Cogenpower PLC CVA approval, placing of £0.55m, suspension lifted (6297U)
October 25 2017 - 10:20AM
UK Regulatory
TIDMCGP
RNS Number : 6297U
Cogenpower PLC
25 October 2017
THIS ANNOUNCEMENT AND THE INFORMATION CONTAINED HEREIN IS
RESTRICTED AND IS NOT FOR RELEASE, PUBLICATION OR DISTRIBUTION, IN
WHOLE OR IN PART, DIRECTLY OR INDIRECTLY, IN, INTO OR FROM THE
UNITED STATES, AUSTRALIA, CANADA, JAPAN, THE REPUBLIC OF SOUTH
AFRICA OR ANY OTHER JURISDICTION IN WHICH SUCH RELEASE, PUBLICATION
OR DISTRIBUTION WOULD BE UNLAWFUL.
THIS ANNOUNCEMENT IS FOR INFORMATION PURPOSES ONLY AND DOES NOT
CONSTITUTE OR CONTAIN ANY INVITATION, SOLICITATION, RECOMMENDATION,
OFFER OR ADVICE TO ANY PERSON TO SUBSCRIBE FOR, OTHERWISE ACQUIRE
OR DISPOSE OF ANY SECURITIES IN COGENPOWER PLC OR ANY OTHER ENTITY
IN ANY JURISDICTION. NEITHER THIS ANNOUNCEMENT NOR THE FACT OF ITS
DISTRIBUTION, SHALL FORM THE BASIS OF, OR BE RELIED ON IN
CONNECTION WITH ANY INVESTMENT DECISION IN RESPECT OF COGENPOWER
PLC. MEMBERS OF THE PUBLIC SHALL NOT BE ELIGIBLE TO TAKE PART IN
THE PROPOSED PLACING, WHICH IS TO BE LIMITED TO PERSONS SELECTED BY
PETERHOUSE CORPORATE FINANCE LIMITED AND WHO CONFIRM THEIR
PARTICIPATION BY ENTERING INTO A PLACING CONFIRMATION LETTER WITH
PETERHOUSE CORPORATE FINANCE LIMITED AS AGENT OF THE COMPANY IN A
PRESCRIBED FORM.
FOR IMMEDIATE RELEASE
25 October 2017
Cogenpower plc
("Cogenpower" or the "Company" or the "Group")

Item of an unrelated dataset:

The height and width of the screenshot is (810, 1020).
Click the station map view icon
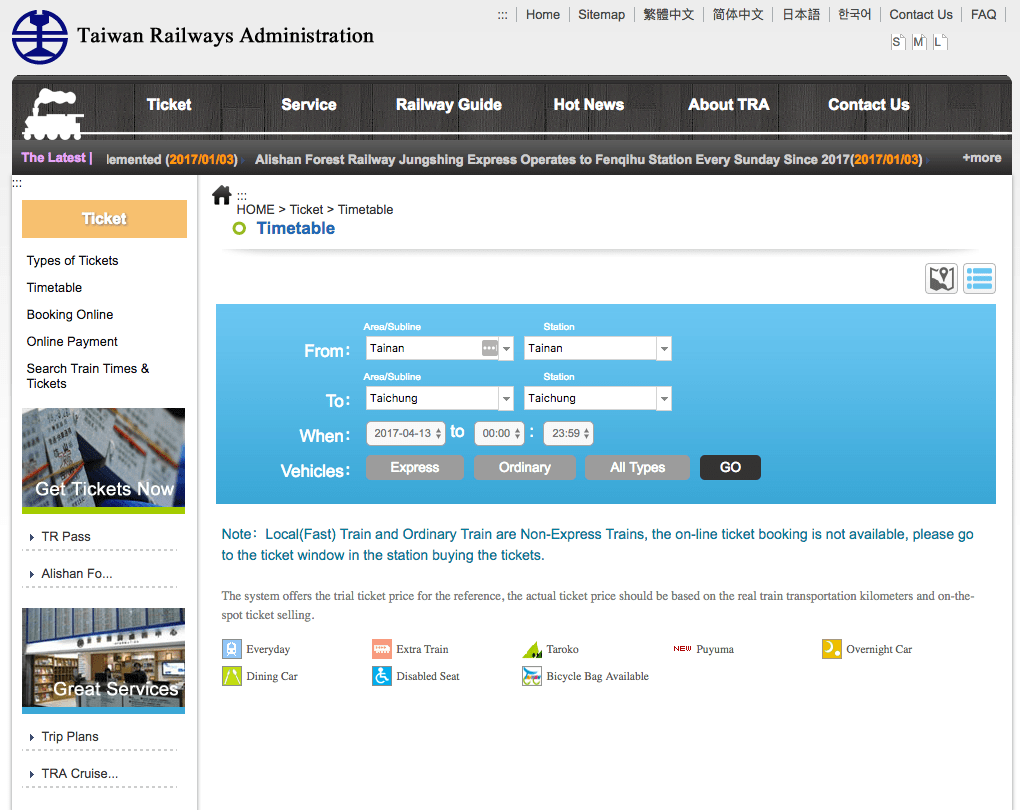tap(941, 278)
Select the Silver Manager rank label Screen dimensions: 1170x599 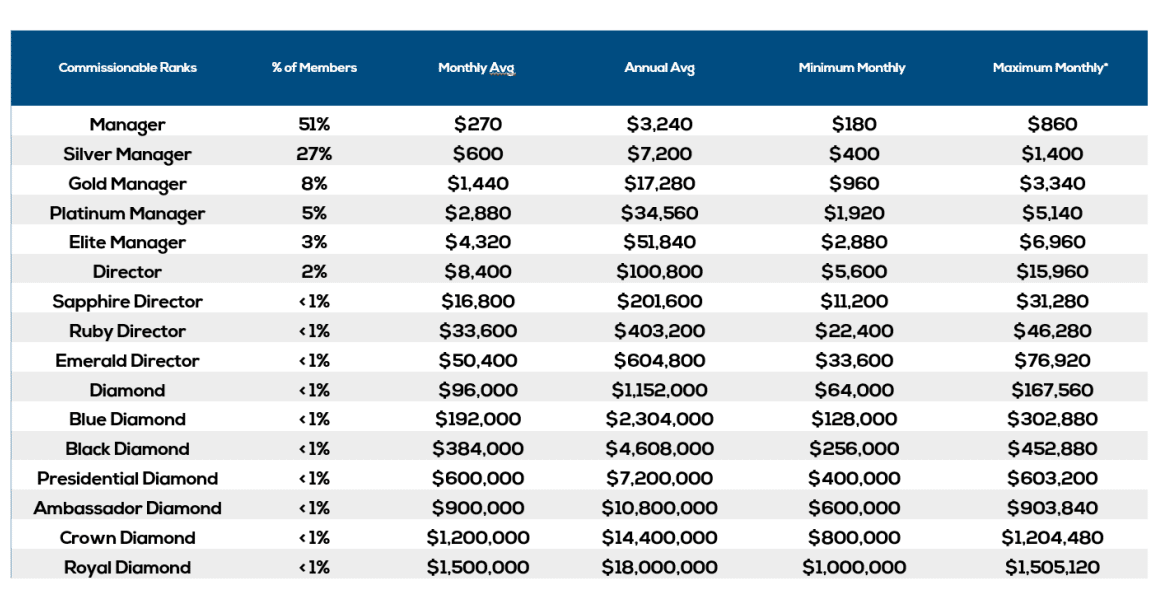[x=128, y=155]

Results of Creditors Meeting to approve Company Voluntary
Arrangement ("CVA") and General Meeting ("GM") (and together the
"Meetings")
Completion of placing to raise GBP0.55 million ("Placing") and
Total Voting Rights
Lifting of suspension in trading on AIM
Results of Meetings and Completion of Proposals
The Company announces that at the meeting of Creditors held on
24 October 2017, the Company's Voluntary Arrangement proposed by
the Joint Nominees was approved.
In addition, at the General Meeting of the Company held
following the Creditors' meeting, all Resolutions put to
Shareholders were duly passed. Details of the resolutions were set
out in the Circular to Shareholders dated 6 October 2017 and are
summarised as follows: -
-- Approval of the 2016 Accounts;
-- Appointment of Welbeck Associates as auditors;
-- Approval for the CVA;
-- To authorise the Directors to issue shares pursuant to
section 551 of the Companies Act 2006; and
-- To disapply the statutory pre-emption rights under section 561 of the Companies Act 2006.

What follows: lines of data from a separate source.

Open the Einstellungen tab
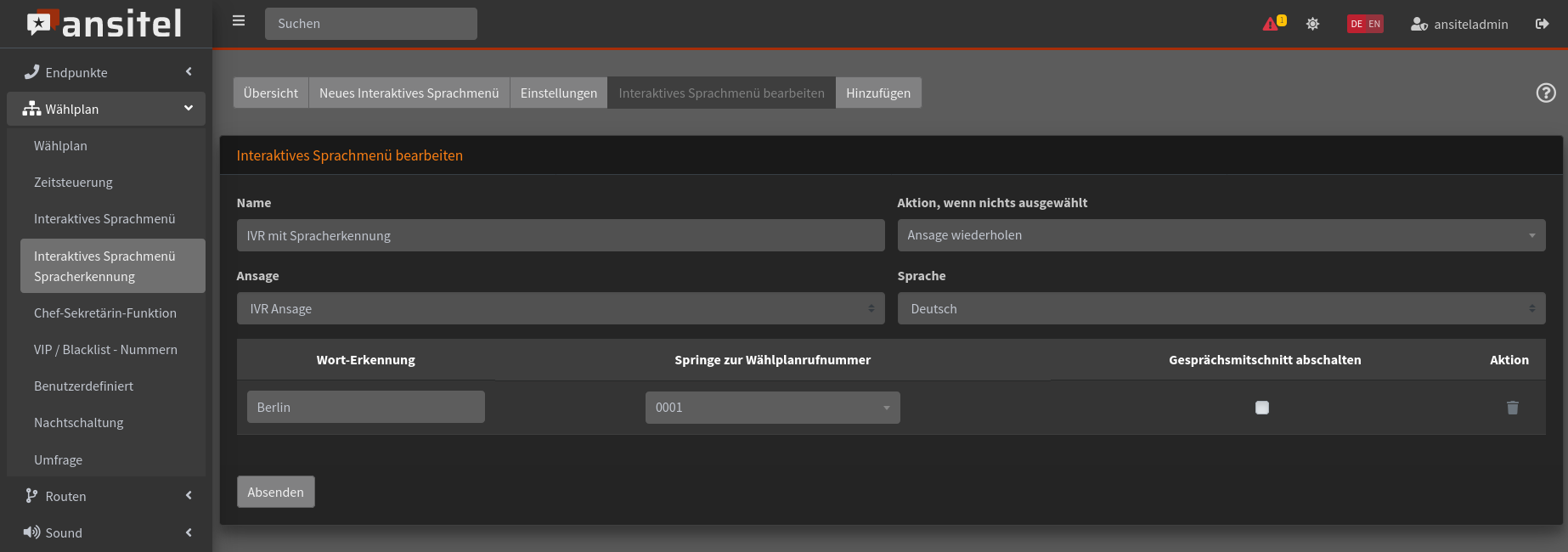Screen dimensions: 1568x552 pyautogui.click(x=558, y=93)
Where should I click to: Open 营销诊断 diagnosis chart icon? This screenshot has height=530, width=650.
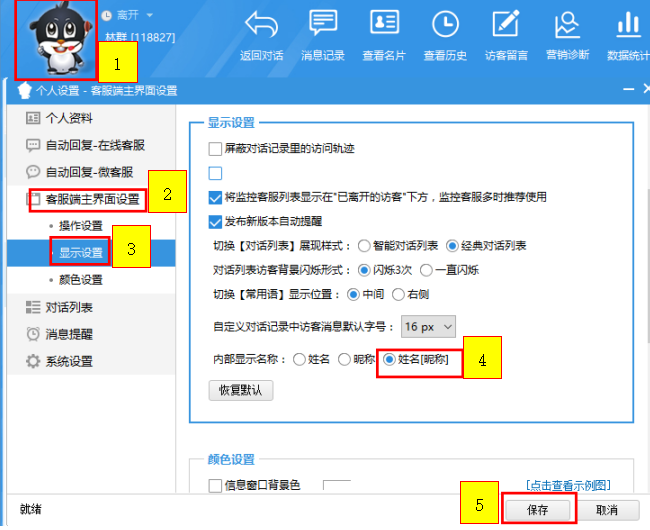568,26
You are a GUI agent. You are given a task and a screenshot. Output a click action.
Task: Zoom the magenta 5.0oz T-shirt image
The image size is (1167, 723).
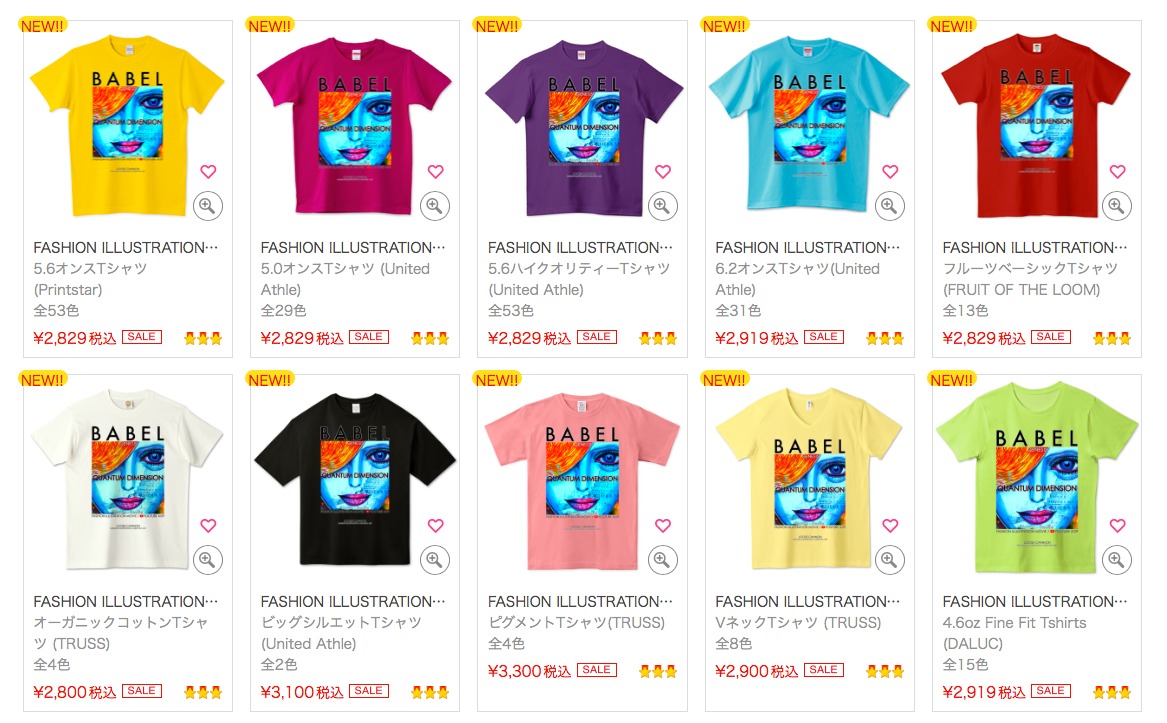[x=435, y=206]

Accordingly, the CVA has become effective and the Placing has
been completed subject only to the re-commencement of trading in
the Company's shares, which is expected to occur tomorrow, 26(th)
October 2017, pursuant to which the Company will be able to meet
its obligations in full under the terms of the CVA.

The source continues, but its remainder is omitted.